# How do you write an equation for a circle with tangent to 3x - 4y + 3 = 0 at (-1,0) radius 7?

Sep 13, 2016

Thus, there are two circles satisfying the given cond.

$\left(1\right) : {\left(x + \frac{26}{5}\right)}^{2} + {\left(y - \frac{28}{5}\right)}^{2} = 49$.

$\left(2\right) : {\left(x - \frac{16}{5}\right)}^{2} + {\left(y + \frac{28}{5}\right)}^{2} = 49$.

#### Explanation:

Suppose that $C \left(h , k\right)$ is the Centre of the circle.

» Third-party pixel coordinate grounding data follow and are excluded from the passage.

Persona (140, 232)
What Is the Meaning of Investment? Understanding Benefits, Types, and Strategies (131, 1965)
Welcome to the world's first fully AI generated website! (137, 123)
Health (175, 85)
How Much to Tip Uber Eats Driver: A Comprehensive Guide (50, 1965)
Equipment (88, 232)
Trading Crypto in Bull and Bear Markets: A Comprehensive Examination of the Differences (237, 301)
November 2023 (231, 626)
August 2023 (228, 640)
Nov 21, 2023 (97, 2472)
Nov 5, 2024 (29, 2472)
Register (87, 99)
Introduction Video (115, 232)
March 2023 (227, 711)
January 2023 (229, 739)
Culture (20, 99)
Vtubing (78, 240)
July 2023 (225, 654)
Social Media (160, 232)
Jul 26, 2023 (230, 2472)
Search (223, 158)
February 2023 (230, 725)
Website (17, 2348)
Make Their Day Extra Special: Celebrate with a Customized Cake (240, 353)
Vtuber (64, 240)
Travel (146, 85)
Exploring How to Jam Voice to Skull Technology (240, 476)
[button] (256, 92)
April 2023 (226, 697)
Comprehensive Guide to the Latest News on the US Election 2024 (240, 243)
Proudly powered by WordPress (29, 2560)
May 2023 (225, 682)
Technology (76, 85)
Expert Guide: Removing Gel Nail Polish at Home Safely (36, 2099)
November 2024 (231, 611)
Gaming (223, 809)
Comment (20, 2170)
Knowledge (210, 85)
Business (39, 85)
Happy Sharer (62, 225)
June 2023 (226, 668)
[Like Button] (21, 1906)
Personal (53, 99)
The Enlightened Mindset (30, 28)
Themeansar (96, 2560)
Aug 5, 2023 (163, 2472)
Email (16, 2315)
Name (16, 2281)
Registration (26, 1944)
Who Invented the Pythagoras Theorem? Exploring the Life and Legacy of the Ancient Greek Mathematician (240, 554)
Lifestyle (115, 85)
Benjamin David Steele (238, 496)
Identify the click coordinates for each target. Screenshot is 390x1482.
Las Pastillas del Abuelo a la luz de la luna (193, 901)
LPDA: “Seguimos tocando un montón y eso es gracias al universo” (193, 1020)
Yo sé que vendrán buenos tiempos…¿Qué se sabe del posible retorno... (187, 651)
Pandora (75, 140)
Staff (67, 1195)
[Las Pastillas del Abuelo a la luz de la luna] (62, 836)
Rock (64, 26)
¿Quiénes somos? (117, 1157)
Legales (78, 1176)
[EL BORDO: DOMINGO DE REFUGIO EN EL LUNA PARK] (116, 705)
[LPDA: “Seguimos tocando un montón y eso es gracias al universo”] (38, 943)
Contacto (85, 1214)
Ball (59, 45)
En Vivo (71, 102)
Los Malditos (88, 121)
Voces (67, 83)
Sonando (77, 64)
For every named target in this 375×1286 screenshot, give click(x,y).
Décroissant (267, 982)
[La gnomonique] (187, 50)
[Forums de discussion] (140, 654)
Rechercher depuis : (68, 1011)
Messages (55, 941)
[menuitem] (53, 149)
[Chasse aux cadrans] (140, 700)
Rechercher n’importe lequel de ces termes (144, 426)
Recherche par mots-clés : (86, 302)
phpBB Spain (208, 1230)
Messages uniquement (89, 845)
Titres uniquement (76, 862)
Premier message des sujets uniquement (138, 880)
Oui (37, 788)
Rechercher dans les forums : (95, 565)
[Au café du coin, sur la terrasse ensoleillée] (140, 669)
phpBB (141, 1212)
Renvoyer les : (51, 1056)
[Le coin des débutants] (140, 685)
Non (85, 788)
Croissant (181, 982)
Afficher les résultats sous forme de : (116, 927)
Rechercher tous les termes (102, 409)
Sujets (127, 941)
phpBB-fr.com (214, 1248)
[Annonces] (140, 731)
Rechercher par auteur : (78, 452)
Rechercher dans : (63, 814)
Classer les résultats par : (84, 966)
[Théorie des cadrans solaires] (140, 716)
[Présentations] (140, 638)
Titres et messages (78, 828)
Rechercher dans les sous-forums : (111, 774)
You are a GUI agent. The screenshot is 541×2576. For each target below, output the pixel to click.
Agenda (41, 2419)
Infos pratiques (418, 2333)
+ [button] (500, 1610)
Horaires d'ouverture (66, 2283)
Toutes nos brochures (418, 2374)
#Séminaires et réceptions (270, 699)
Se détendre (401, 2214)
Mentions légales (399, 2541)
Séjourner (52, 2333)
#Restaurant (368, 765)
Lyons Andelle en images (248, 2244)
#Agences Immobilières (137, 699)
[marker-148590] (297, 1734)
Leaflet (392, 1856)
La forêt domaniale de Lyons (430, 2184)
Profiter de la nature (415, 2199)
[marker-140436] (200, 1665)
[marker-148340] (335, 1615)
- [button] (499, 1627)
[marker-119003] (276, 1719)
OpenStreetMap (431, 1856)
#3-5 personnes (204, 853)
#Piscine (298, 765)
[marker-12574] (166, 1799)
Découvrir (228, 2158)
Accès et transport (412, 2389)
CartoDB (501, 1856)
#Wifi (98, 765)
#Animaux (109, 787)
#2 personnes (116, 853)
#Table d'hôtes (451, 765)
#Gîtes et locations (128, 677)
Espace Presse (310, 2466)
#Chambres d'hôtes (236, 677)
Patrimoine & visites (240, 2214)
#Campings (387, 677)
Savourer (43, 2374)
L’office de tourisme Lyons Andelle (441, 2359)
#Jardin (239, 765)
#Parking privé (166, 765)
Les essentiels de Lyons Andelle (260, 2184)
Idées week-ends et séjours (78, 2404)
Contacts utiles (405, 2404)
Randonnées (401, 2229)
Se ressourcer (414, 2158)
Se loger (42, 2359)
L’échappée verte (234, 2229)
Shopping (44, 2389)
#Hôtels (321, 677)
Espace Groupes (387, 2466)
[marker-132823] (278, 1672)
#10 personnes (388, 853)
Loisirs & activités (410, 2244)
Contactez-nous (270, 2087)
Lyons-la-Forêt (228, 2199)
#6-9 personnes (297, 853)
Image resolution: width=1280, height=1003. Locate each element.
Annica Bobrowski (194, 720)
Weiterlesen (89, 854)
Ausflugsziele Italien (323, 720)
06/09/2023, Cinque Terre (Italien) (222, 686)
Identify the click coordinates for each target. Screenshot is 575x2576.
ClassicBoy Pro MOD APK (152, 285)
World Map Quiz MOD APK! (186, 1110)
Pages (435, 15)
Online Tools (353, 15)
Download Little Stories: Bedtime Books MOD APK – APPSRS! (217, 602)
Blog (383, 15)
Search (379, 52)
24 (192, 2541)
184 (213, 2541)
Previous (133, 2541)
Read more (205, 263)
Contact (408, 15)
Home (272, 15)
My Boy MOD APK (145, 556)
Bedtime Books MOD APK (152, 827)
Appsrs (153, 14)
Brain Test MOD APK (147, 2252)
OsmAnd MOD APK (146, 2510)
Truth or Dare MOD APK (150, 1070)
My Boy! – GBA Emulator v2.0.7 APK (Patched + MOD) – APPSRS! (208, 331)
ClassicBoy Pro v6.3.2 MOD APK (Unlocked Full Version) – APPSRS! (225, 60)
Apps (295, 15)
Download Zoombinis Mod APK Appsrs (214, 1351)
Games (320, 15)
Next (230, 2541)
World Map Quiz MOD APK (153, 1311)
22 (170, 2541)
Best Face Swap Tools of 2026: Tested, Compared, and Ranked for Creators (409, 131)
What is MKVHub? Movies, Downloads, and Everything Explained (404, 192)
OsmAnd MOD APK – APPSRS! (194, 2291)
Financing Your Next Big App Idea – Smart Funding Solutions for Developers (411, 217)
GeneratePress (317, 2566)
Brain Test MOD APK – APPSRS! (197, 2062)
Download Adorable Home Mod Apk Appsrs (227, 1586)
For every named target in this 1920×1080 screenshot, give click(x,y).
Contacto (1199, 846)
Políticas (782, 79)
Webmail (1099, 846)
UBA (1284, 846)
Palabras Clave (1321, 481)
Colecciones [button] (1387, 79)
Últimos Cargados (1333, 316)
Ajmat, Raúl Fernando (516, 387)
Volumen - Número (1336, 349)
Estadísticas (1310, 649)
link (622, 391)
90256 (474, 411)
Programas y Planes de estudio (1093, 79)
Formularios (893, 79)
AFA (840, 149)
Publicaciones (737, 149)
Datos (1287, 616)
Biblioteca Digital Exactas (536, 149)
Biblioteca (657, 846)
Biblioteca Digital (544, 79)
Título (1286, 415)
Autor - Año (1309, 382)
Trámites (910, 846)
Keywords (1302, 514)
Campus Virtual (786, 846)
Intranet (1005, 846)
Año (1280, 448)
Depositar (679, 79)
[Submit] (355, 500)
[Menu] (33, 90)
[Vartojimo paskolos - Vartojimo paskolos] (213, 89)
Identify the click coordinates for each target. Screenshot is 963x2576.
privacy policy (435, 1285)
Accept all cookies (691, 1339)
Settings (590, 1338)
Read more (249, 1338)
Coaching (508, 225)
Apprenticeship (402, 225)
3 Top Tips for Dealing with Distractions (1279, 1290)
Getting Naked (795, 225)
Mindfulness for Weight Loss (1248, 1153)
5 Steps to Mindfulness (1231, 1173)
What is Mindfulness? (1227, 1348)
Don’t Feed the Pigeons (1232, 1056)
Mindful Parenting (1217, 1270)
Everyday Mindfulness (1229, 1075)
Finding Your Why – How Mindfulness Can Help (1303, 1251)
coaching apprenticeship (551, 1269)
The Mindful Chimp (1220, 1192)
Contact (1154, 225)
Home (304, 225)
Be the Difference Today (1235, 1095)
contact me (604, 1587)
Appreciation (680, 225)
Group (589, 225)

Since, the pt. of contact $P \left(- 1 , 0\right)$ is on the circle,

$C P = r a \mathrm{di} u s = 7$

$\therefore {\left(h + 1\right)}^{2} + {k}^{2} = 49. \ldots \ldots \ldots \ldots \ldots \ldots \ldots . . \left(1\right)$.

Also, line $C P \bot \text{ the tgt. : } 3 x - 4 y + 3 = 0$

As slope of tgt. is $\frac{3}{4} , \therefore \text{slope of } C P = - \frac{4}{3}$.

But, slope of $C P \text{ is } \frac{k}{h + 1} \therefore \frac{k}{h + 1} = - \frac{4}{3}$.

$\therefore \frac{k}{4} = \frac{h + 1}{-} 3 = \mu , \text{ say, so that, } k = 4 \mu , h + 1 = - 3 \mu$.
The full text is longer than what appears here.